渡辺喜美氏(元みんなの党代表・元金融担当相)

【塩田】落選は『週刊新潮』の借入金問題の報道が響いたのでは。

【渡辺】必ずしもそうではないと思いますね。14年の総選挙で一番大きかったのは、みんなの党がなくなったことです。党がなくなり、党首でもなくなって、力がなくなった。しかも栃木県は知事も市町村長も自民党が差配しています。もう完璧に野党だろうというので、業界団体はこぞって自民党に行く。こちらは一議員ですから、地元の人たちの間で、あんたは自民党の議員と比べて身近なところで地元密着でやっているのかという批判が大きかったと思います。それで3万票くらい減ってあえなく落選という感じでしたね。

【塩田】振り返って、みんなの党の分裂・解党は何が最大の要因だったのですか。

【渡辺】私の理想は何をやるか、政策の実現優先でしたが、政治家は落選したくないから、次の選挙最優先の行動を取る。当然、私の路線は、「野党再編」でなく、「与党再編」になる。しかし、次の選挙優先の人たちは野党再編に傾く。その流れを抑えられなかったのが原因だったと思います。親父(渡辺美智雄・元副総理)は「何をやるかが大事だ」とずっと言っていましたが、誰と組むかを間違えると失敗するというのがみんなの党の教訓ですね。
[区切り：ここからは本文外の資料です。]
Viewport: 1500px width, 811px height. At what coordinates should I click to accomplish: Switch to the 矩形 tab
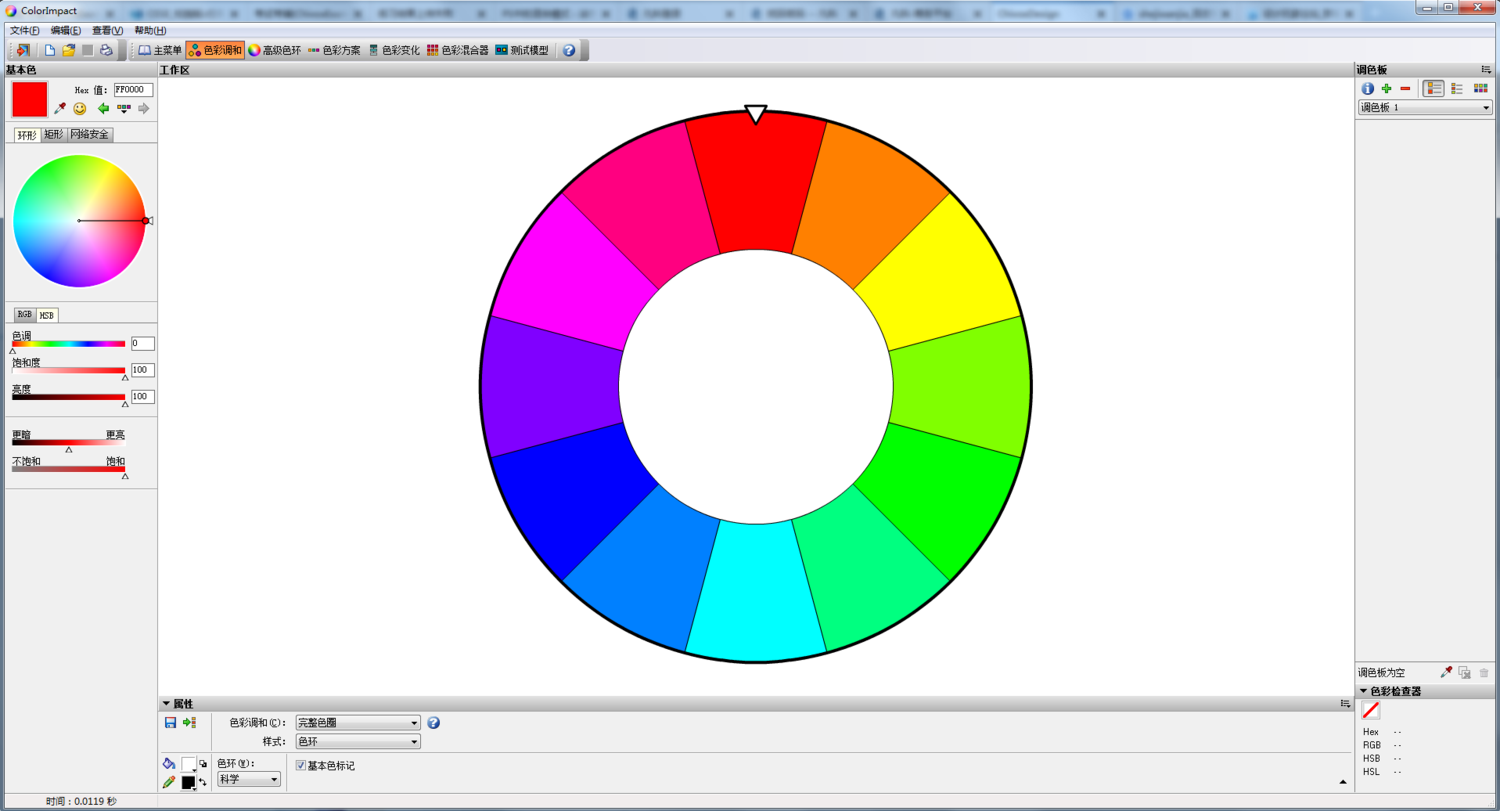pos(53,134)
【塩田】みんなの党を結成した後、安倍さんが再登場したのが誤算だったのでは(笑)。

【渡辺】当時、自民党で安倍晋三現首相が復権すると思っていた人はいなかった。ただ私は12年の5月か6月、安倍さんと菅義偉さん(現官房長官)に直で会っていろいろと話をしました。当時、大阪維新の会の橋下徹さんや松井一郎さん(大阪府知事。おおさか維新の会代表)から、自分たちがつくりたいと思っている新政治勢力のヘッドに安倍さんを持ってきたいから話をしてほしいと頼まれたんです。歌舞伎でいう「十八番」ができる役者がほしかったのでしょう。それで安倍さんに白羽の矢を立てた。私が直接、尋ねたら、安倍さんと菅さんは異口同音に「自民党の中で復権したい」と言った。

安倍さんは明快で強い意志を持っていました。これが復権の一番の原動力だったと思います。12年9月の自民党総裁選で、1回目の党員投票では負けましたが、国会議員の投票でひっくり返って総裁に復帰した。当時、大阪維新が大阪の全選挙区に候補を立てるとアドバルーンを上げていたので、「これはたまらんな」という自民党の人たちが、大阪維新との関係が非常にいいので総裁になったら上手にやってくれるのでは、という思いで安倍さんに票を入れた可能性が高い。そういう背景がよくわかっているから、今でも安倍さんと菅さんが橋下さんや松井さんとコンタクトを取っているんだと思いますよ。